According to the Zillow Home Value Index (Home Value Index, a monthly indicator measuring home prices and housing market trends), house prices in the United States rose by 0.2% year-on-year in June, a significant slowdown compared to the 3.2% increase over the previous 12 months.
ResiClub’s analysis of the Zillow report shows that the number of markets with falling prices among the top 300 largest housing markets in the U.S. has increased from 31 in January to 80 in March, and further to 110 in the latest reading for June.
The real estate market in the United States is cooling down, with more metropolitan areas experiencing a decline in home prices. Austin, Texas saw a 5.8% decrease in prices compared to the previous year, while Tampa and Miami in Florida experienced drops of 5.7% and 3.8%, respectively.
ResiClub also points out that in regions where inventory remains relatively low, particularly in the Northeast and Midwest, prices continue to rise, albeit at a slower rate.
These findings align with mortgage data and recent research from the technology company ICE. Their research indicates that prices have dropped by at least 1% from recent peak levels in 30% of the largest markets.

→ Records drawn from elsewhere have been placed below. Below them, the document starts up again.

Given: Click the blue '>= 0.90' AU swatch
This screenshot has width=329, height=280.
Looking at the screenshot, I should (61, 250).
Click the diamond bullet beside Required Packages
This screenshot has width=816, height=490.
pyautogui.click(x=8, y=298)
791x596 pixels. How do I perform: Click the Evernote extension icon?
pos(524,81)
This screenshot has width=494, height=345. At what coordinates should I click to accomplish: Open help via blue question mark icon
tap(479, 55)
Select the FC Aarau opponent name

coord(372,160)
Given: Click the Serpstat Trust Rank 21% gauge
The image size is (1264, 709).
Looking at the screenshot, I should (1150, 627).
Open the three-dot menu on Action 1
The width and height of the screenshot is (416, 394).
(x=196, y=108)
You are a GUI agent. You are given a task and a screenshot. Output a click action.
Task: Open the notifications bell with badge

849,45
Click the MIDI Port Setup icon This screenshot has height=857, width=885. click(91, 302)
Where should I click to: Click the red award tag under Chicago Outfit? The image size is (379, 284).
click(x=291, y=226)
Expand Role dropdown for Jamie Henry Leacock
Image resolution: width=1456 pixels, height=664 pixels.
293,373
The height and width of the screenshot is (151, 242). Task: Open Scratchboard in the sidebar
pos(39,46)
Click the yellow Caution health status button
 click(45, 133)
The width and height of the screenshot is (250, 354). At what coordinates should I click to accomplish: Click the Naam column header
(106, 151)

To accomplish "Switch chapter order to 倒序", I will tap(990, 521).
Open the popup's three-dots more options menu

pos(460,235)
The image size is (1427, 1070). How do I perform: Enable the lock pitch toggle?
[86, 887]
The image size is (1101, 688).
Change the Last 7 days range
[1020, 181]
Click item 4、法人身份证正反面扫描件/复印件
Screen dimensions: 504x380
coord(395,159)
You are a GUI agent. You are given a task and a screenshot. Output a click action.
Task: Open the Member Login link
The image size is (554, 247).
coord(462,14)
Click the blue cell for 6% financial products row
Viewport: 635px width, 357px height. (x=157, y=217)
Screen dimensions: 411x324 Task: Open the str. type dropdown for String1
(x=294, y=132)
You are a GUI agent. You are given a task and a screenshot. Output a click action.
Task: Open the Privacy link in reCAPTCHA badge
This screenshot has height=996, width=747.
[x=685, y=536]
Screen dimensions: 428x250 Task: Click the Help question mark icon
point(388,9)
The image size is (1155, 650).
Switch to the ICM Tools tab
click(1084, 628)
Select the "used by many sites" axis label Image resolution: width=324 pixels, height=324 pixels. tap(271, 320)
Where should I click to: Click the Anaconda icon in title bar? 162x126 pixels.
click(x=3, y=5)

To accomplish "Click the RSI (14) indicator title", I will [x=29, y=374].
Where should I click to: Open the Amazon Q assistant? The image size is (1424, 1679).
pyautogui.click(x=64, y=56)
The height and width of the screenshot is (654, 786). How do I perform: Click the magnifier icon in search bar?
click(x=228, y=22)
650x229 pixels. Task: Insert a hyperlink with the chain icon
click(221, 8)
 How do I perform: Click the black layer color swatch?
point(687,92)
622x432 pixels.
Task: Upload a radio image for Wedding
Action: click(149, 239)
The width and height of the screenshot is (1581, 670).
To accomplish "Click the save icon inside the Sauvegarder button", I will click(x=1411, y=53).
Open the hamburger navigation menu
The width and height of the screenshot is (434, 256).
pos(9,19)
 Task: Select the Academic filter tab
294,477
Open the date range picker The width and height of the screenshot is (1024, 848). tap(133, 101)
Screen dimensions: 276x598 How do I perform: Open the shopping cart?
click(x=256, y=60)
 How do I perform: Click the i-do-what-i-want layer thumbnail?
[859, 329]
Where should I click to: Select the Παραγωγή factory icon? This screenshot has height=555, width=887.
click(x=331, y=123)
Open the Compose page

Andy Walden, Vice President of Research and Analysis at Intercontinental Exchange (ICE), told CNBC that one reason for the slowing growth is that while increasing inventory has boosted buyers’ purchasing power, many sellers are reluctant to list their properties. For many Americans, their homes represent their largest financial asset. If prices continue to decline, homeowners may delay selling to avoid losses, leading to reduced inventory and a stagnant housing market.
Data from Realtor.com shows a significant increase in housing inventory in 2025, with active listings rising from 829,000 units in January to nearly 1.1 million units in June. Prior to this, during the COVID pandemic, housing inventory had dropped significantly, reaching a low of 347,000 units in February 2022, the lowest level recorded by Realtor.com since monthly tracking began.
Mark Zandi, Chief Economist at Moody’s, attributes the current situation to the ongoing increase in mortgage rates. He wrote, “Although house price growth has been robust, it’s changing as prices have plateaued and are starting to fall – the 7% impact of mortgage rates on demand, along with more listings, will determine what locked-in homeowners do based on their financial and job situation.”
He cautioned that this could further impact prices, housing construction, and sales. Zandi stated, “Real estate is quickly becoming a comprehensive drag on broader economic growth, and we have an increasing number of reasons to be concerned about economic prospects later this year and early next year.”
Federal Reserve Board Member and economist Adriana D. Kugler stated in a recent speech that the future of the housing market “essentially” depends on the currently uncertain economic outlook of the nation.